Unternehmen und Investoren, die sich im Bereich grenzüberschreitender Rohstoff-, Agrar- oder Forstwirtschaftsprojekte engagieren, finden in dem Urteil Orientierung bei der rechtlichen Ausgestaltung solcher Verträge. Im Vordergrund stehen die Fragen nach der Wirksamkeit, Durchsetzbarkeit und dem rechtlichen Schutz von Investitionen außerhalb des deutschen Rechtssystems.
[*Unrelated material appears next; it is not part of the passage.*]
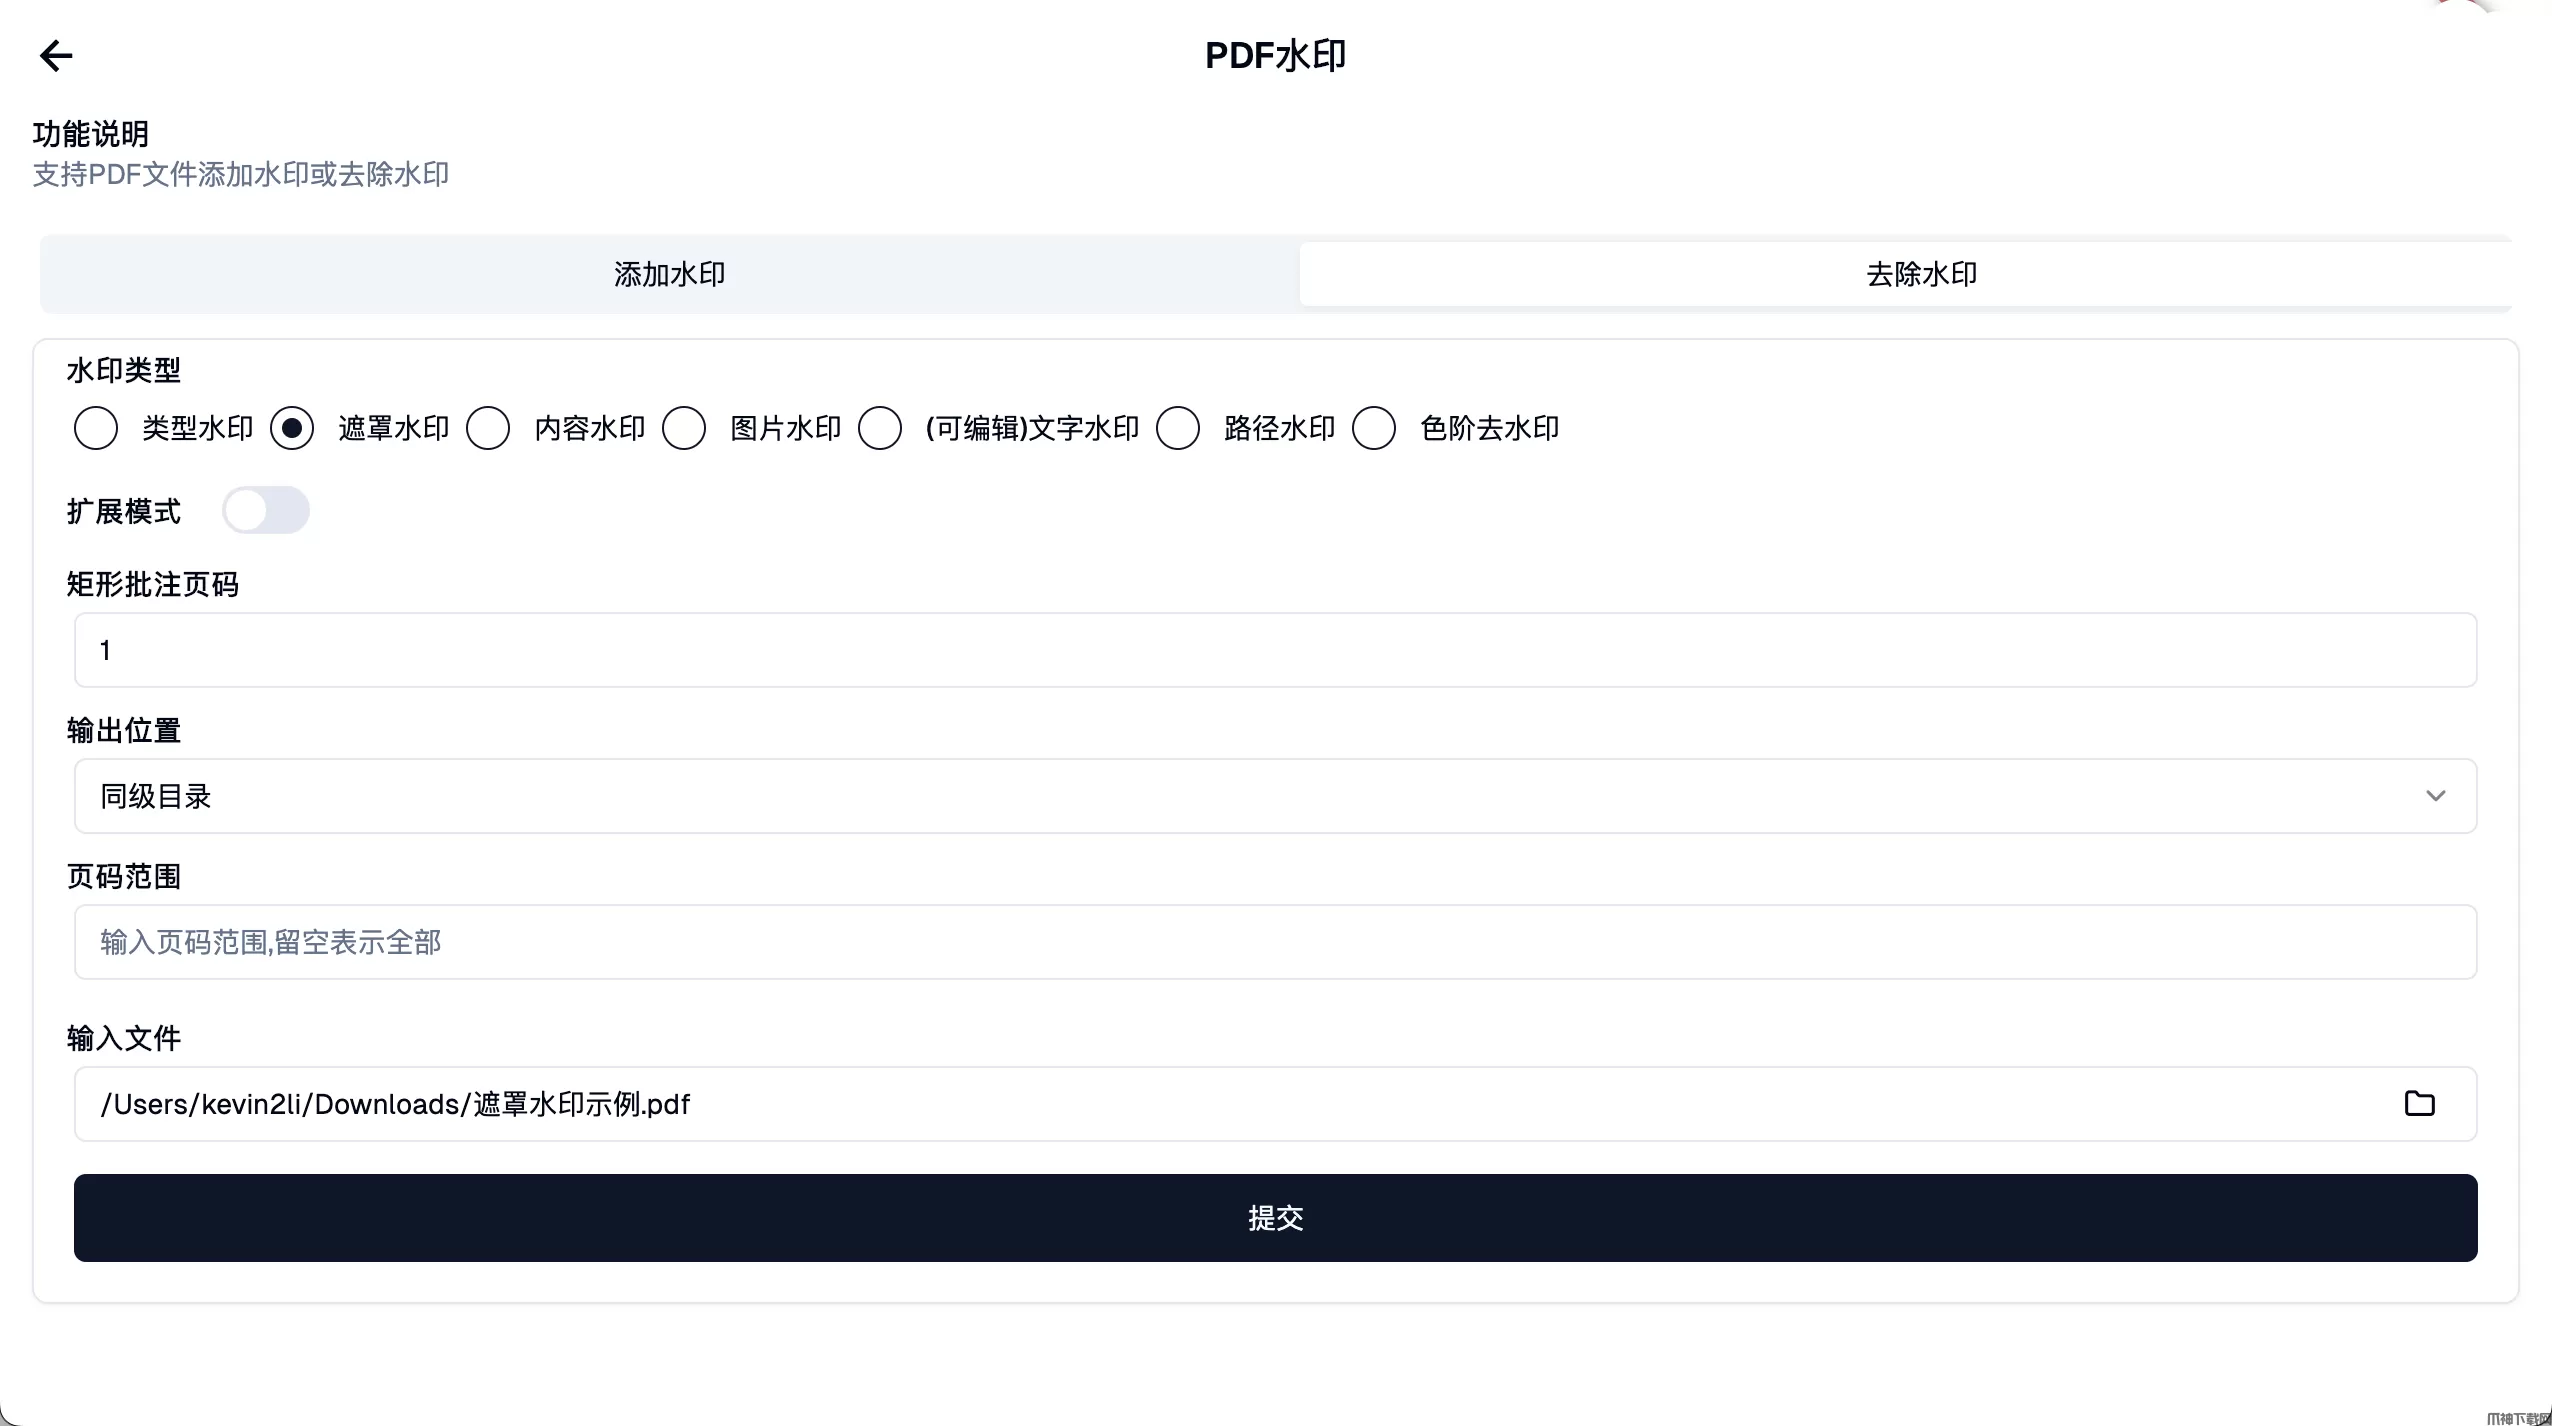Choose the 图片水印 radio option

click(684, 428)
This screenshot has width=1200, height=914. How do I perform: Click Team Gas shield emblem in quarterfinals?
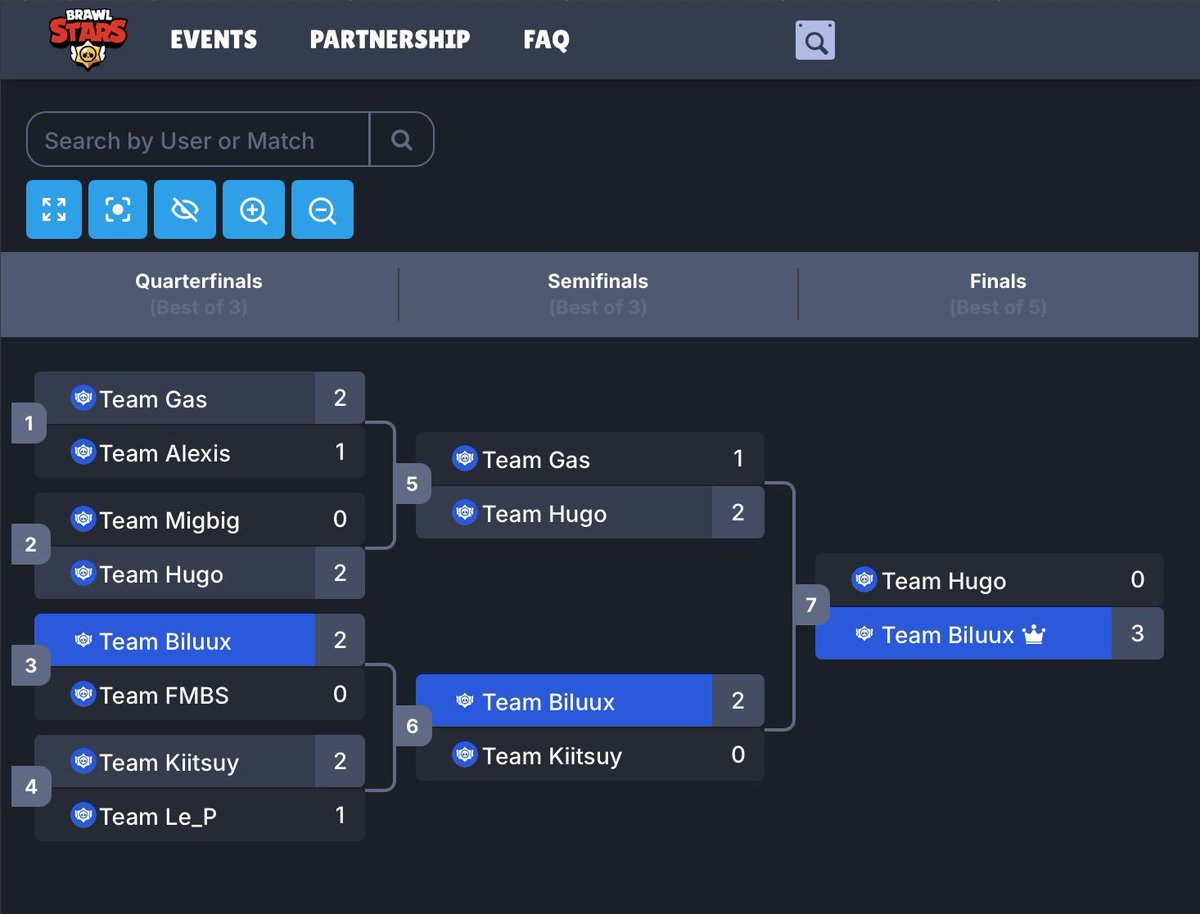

Die Entscheidung betont, dass solche Baumkaufverträge wirksam sein können, sofern die vertraglichen Regelungen eindeutig gestaltet und der tatsächliche Zugriff auf die Sachwerte gewährleistet ist.

Bedeutung des anwendbaren Rechts und Konfliktlösung

Die Anwendung ausländischen Rechts und die Rechtsprechung deutscher Gerichte zur internationalen Zuständigkeit sind bei grenzüberschreitenden Sachwertprojekten von zentraler Bedeutung. Investoren müssen sich darauf einstellen, dass vertragliche Erfüllungsansprüche gegen ausländische Vertragspartner regelmäßig einer zusätzlichen rechtlichen und faktischen Prüfung unterliegen. Nicht zuletzt kommt der Gestaltung von Sicherheiten und Kontrollmechanismen im internationalen Handelsverkehr eine herausragende Rolle zu.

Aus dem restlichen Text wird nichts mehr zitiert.